The future of healthcare, of wellness and fitness is increasingly a multidisciplinary team approach.

Wellness Welcomes the Metaverse

No wellness sector will be as transformed by the metaverse as fitness—from workouts as virtual multimedia events to an explosion of gamified models that pay you to move. It's telling that the first acquisition Meta (formerly Facebook) made was to buy Supernatural, a virtual reality platform for high-intensity workouts set in otherworldly worlds. The metaverse and fitness have unique synergies, where lifelike, super immersive worlds (that blend music, extraordinary visuals, wearables, star practitioners, etc.) can ramp up people's engagement with movement in new ways.

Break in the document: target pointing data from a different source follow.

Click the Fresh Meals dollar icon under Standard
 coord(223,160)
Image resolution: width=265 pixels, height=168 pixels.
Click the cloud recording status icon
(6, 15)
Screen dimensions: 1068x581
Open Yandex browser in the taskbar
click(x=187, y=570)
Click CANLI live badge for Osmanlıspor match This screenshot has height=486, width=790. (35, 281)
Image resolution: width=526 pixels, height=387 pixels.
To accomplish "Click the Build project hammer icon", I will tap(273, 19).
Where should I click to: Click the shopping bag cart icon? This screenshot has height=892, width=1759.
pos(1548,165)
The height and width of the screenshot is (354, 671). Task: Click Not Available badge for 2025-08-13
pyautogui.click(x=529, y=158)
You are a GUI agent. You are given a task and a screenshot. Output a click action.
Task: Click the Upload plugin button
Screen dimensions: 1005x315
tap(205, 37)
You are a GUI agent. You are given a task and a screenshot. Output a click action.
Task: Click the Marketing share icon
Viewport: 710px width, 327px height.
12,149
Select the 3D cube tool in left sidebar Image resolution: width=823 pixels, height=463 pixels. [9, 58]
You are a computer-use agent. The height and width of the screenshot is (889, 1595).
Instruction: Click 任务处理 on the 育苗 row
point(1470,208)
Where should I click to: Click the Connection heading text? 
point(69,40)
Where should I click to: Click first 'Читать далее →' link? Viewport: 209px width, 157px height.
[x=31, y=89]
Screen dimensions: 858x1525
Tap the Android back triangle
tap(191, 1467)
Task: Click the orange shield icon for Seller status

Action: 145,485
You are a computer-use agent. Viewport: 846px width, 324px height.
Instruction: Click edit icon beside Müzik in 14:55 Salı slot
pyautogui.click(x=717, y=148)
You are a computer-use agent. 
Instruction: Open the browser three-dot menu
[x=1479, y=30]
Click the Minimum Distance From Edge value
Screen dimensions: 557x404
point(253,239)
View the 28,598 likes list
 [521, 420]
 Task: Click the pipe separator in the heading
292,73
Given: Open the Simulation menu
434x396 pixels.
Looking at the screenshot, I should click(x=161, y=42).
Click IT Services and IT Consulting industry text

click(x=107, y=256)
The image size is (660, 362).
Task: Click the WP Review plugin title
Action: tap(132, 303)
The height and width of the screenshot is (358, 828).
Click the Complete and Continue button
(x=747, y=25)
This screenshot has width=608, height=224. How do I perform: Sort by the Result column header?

Gamification is the hot fitness trend now. Companies like Mulu and Play Pulse use gaming to keep people motivated to compete with themselves and others. But now, every week, there seems to be a new move-to-earn company that pays people in various ways to exercise. Fitcoin, Walken and STEPN are among many new platforms that pay you cryptocurrency—and a study last month (by FitRated) found that 81% of Americans would be motivated to stay fit by earning cryptocurrency by exercising in the metaverse.

Ness Rewards pays you for reaching fitness goals by giving you money off wellness brands. With Global Fit Club, members buy their NFT and earn free access to real gyms. While there is much to work out with many of these move-to-earn models, one thing is clear: the metaverse will transform fitness and fitness will transform the metaverse.